The jury's verdict absolved Sevier Motor Company of liability. Necessarily this meant the car was not defective when delivered to petitioner. However the verdict against General Motors also necessarily meant the car was defective when delivered. Under the sound principle found in Cantrell v. Burnett & Henderson Co., 187 Tenn. 552, 216 S.W.2d 307 (1948) this verdict cannot stand.

In the above case Cantrell sued both the dealer and manufacturer for breach of warranty for damages resulting from an allegedly defectively manufactured car. The case against the manufacturer was taken from the jury, but the case against the dealer went to the jury. The jury found *887 that the car was not defective at the time of sale.

In denying certiorari this Court stated any subsequent suit against the manufacturer for breach of warranty was foreclosed by the jury's verdict.

The Court said that the case was controlled by the principle of law that where a servant is sued for a tort and the verdict is in his favor, a subsequent suit against the master for the same tort, based upon the servant's conduct, will fail. While noting that the relationship between the manufacturer and the dealer was not one of master and servant, but rather one of vendor-vendee, this Court said the same principle applied.

"However, we can perceive no distinction in principle on the question of liability here from that when the relation is that of master and servant wherein the master in a separate action is sought to be held liable solely because of an alleged tort done by the servant, and in which it has been finally adjudged that the servant committed no tort. In that case the master could not, as a matter of law, be liable for the alleged negligence of his servant, when it had been judicially determined that the servant was not negligent. So, in the present case, the manufacturer, as a matter of law, could not be liable for an alleged fire causing defect in the automobile at the time it was sold to a dealer when it had been judicially determined that the fire which destroyed the car was not caused by any alleged defect existing in that car when the dealer subsequently sold it to the one who claims damages from the manufacturer. Any other conclusion is contrary to both principle and precedent." 187 Tenn. at 558-559, 216 S.W.2d at 310.

We can see no reason why the above principle should not control this case. Although this case does not involve two different suits, the analogy to the Cantrell case is striking and the reasoning pertinent. If separate suits had been brought against General Motors and Sevier Motor Company on the same basis as the present suit we have no doubt that the jury's verdict in one would have controlled the other.

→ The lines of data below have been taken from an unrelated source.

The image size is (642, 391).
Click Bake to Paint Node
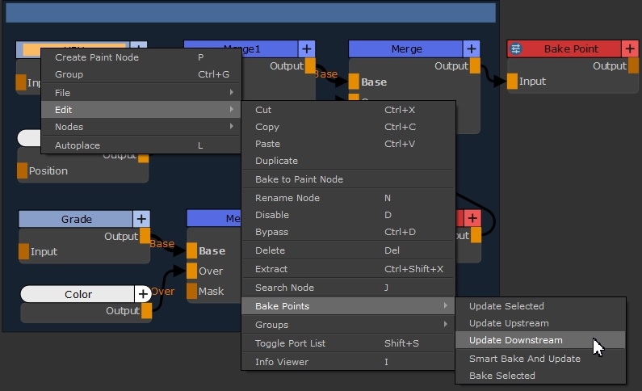click(299, 179)
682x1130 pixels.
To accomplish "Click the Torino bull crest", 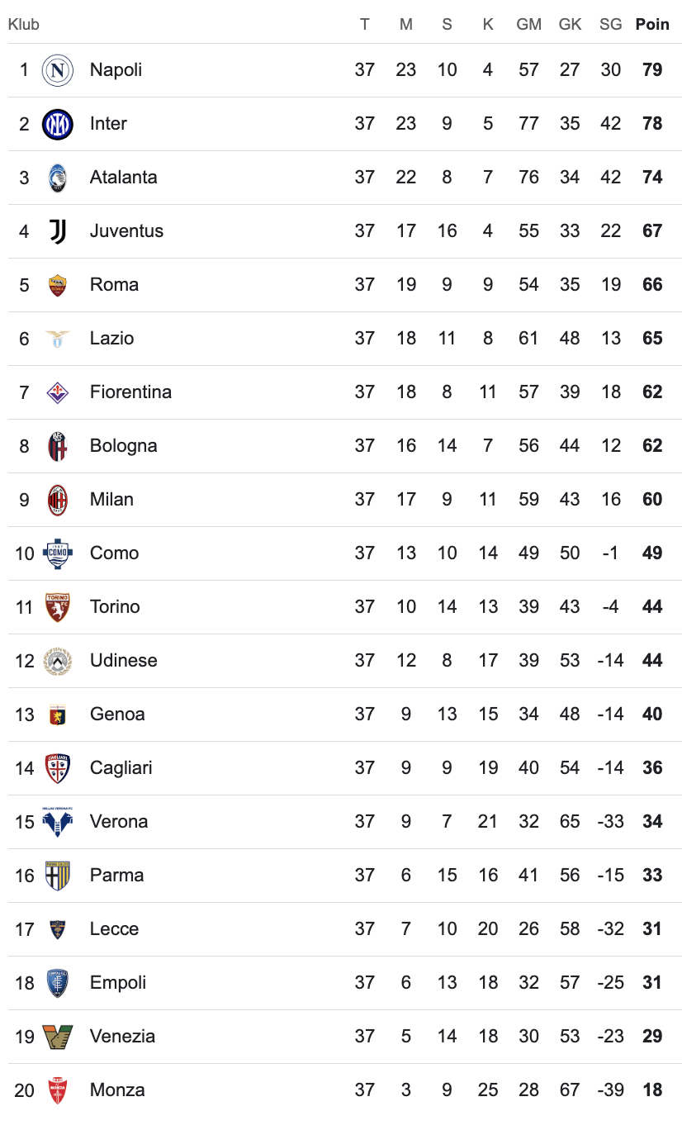I will point(58,607).
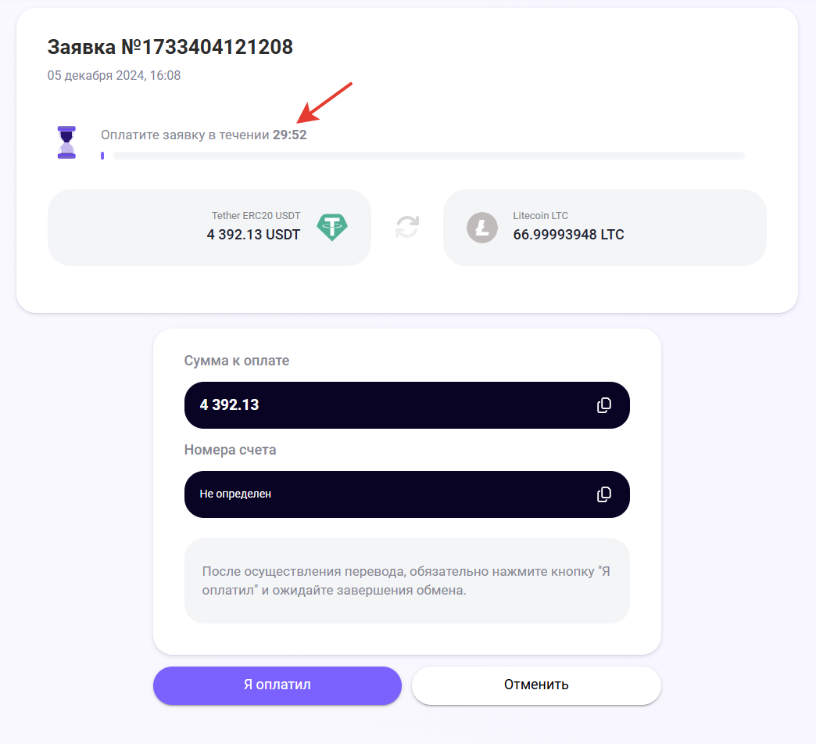This screenshot has height=744, width=816.
Task: Click the "Номера счета" label
Action: click(x=230, y=450)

Therefore when tried together as in this case one defendant cannot be liable and the other absolved when the liability of each depends upon the same issue.

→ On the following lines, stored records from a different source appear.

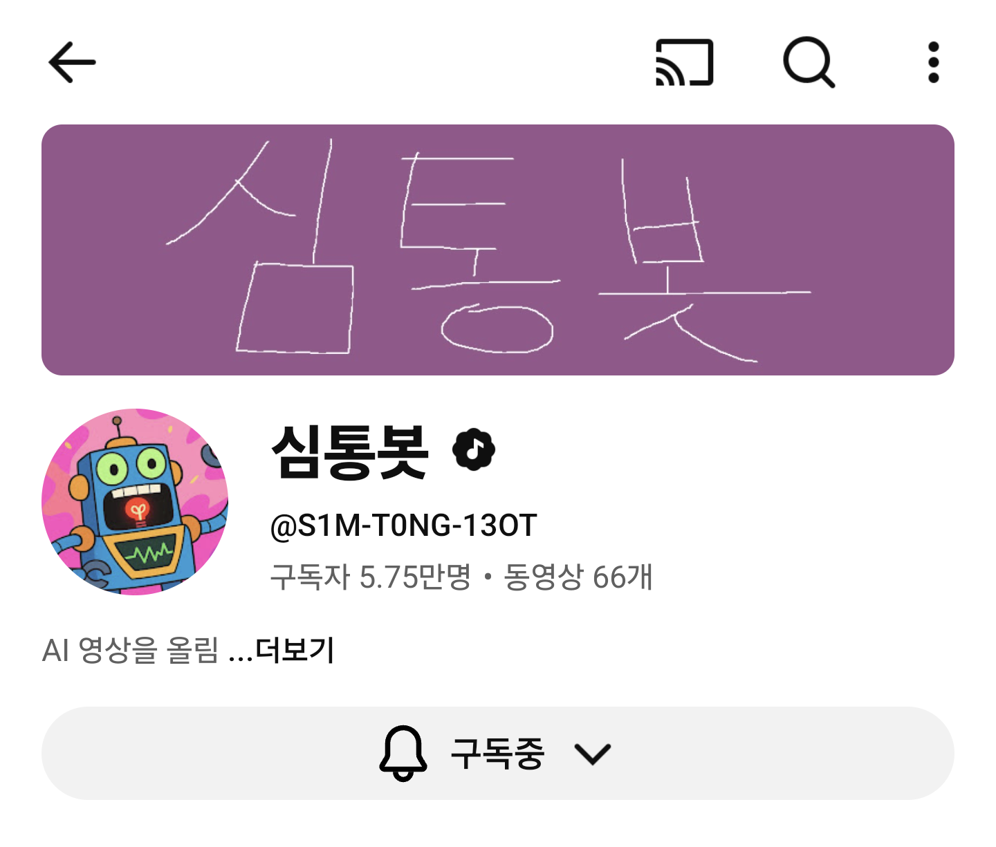The width and height of the screenshot is (996, 847).
Task: Tap the music note artist badge
Action: pyautogui.click(x=474, y=450)
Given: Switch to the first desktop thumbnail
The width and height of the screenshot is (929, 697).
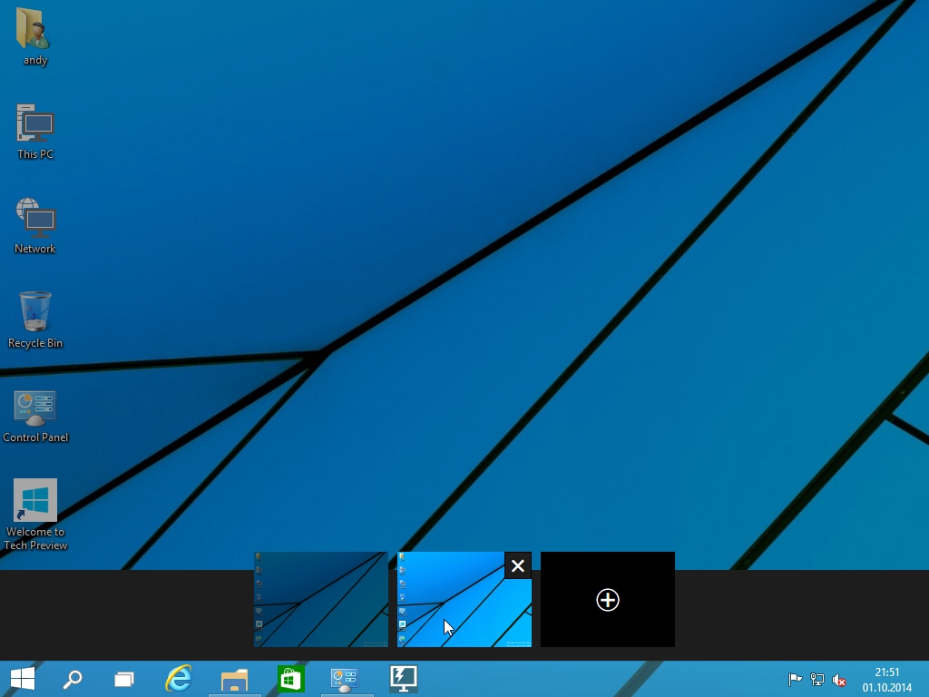Looking at the screenshot, I should point(320,599).
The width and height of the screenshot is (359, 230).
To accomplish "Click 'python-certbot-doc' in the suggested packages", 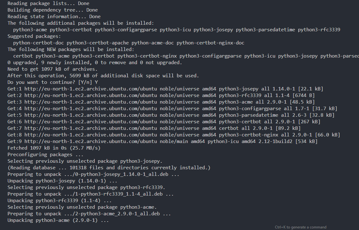I will (39, 43).
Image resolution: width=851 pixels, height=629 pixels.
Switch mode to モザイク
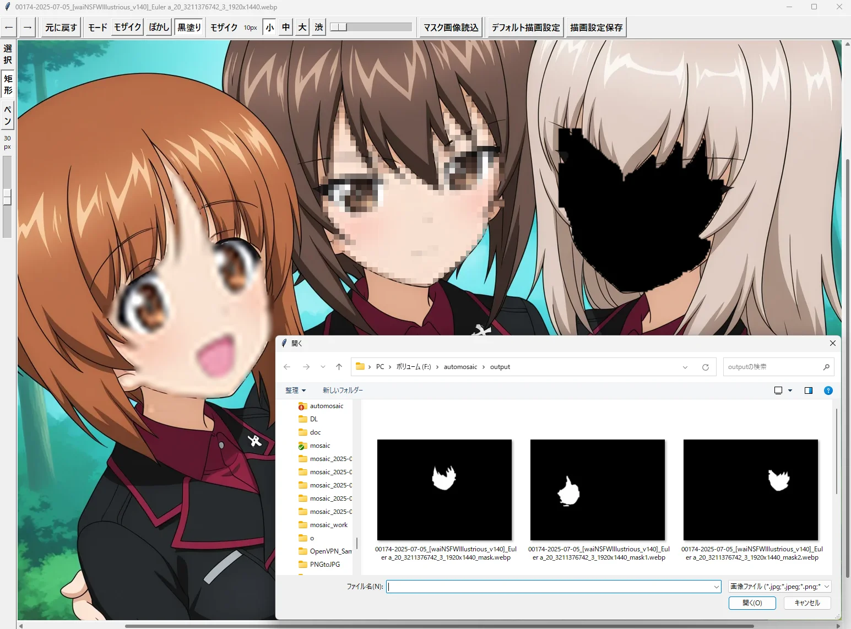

Petitioner, under his petition to rehear in the Court of Appeals, contended even if there could be no recovery under warranty the action could still be sustained on the ground of negligence. The Court of Appeals rejected this argument on the ground there was no proof of negligence in the record. Disregarding how the form of relief and the contradictory verdict would affect proven negligence in this case we also find this argument without merit for the same reason given by the Court of Appeals. There is also another reason why petitioner could not recover on the grounds of negligence. The case was tried on the theory of breach of warranty and not on negligence. Therefore on appeal petitioner is confined to the theory upon which he tried his case in the first instance. Simpson v. Harper, 21 Tenn. App. 431, 438, 11 S.W.2d 882 (1937); Phillips v. Tidwell, 26 Tenn. App. 543, 552, 174 S.W.2d 472 (1942); and Thomas v. Noe, 42 Tenn. App. 234, 240, 301 S.W.2d 391 (1956).

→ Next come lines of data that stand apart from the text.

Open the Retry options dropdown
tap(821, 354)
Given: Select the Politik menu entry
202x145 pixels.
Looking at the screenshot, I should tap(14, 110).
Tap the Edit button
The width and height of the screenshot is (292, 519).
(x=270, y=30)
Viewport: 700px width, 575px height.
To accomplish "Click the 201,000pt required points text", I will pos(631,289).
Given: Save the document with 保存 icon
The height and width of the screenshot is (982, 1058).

For the reasons stated in this opinion the judgment of the Court of Appeals is affirmed. Normally the procedure to be followed would be to reverse and remand for a new trial. However the judgment in favor of Sevier Motor Company was not appealed and is not before us and has since become final. With the case in this posture a remand would not be proper because all the original parties could not again be brought into the suit and the case litigated on the same basis as originally done. The case must therefore be dismissed.